Source: Coinmarketcap
Harmonic Pattern Signals More Upside Ahead
Looking at APT’s daily chart through Heikin Ashi candles, a Bearish Cypher pattern has clearly formed — a setup that, despite its name, often leads to a bullish continuation toward the key reversal zone, also known as the Potential Reversal Zone (D).
The pattern starts at point X, where APT faced rejection from the January 7 high of $10.65. This was followed by a sharp decline to point A, then a short-lived recovery toward point B, and another deep correction to point C, which found support around $3.89 on April 7.
Aptos (APT) Daily Chart/Coinsprobe (Source: Tradingview)
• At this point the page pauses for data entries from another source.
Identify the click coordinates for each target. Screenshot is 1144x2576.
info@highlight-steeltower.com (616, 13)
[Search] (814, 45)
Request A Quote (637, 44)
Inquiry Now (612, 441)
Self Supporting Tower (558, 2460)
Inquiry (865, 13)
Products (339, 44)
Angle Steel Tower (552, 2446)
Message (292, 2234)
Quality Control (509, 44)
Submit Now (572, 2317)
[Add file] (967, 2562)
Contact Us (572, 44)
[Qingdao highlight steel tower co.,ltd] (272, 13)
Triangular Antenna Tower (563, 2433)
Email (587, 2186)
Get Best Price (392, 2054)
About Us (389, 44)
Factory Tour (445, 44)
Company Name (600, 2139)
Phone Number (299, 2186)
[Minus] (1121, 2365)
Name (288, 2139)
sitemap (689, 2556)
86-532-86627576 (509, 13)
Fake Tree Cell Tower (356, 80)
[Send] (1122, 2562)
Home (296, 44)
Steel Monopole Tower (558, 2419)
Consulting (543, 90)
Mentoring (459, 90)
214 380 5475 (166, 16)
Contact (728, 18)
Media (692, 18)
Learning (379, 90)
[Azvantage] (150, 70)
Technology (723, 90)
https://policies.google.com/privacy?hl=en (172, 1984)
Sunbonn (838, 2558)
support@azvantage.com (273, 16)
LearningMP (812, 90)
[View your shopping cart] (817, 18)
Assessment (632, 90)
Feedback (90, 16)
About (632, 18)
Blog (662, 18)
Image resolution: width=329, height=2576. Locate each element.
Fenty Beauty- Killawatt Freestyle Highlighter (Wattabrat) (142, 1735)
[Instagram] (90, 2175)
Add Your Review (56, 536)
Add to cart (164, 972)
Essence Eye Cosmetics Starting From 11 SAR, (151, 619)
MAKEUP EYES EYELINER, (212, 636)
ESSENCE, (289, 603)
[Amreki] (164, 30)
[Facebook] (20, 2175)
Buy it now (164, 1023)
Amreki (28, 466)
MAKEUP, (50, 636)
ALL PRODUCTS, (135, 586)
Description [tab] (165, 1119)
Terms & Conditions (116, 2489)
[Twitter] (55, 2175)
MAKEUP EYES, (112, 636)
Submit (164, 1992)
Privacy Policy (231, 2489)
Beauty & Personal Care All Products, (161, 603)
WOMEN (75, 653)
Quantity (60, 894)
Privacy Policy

This drop marked a 64% decline from point X. While some of the legs deviate slightly from perfect Fibonacci measurements, the overall structure still holds strong and remains valid from a harmonic trading perspective.
Currently, APT is climbing its way through the final leg — from point C to point D — and price action suggests that this move still has room to extend further.
What’s Next for APT?
If the pattern completes as expected, point D — which aligns with the 78.6% Fibonacci retracement from the X to C leg — sits around $9.20. This implies a potential 70% upside from the current price of $5.41.
However, before Aptos can reach that target, it will need to overcome an intermediate resistance near $6.47. This level corresponds to the 38.2% Fibonacci retracement and may serve as a key test for bullish momentum. A clean breakout above this zone could open the door for an accelerated move toward the final target.
Disclaimer: This article is for informational purposes only and not financial advice. Always conduct your own research before investing in cryptocurrencies.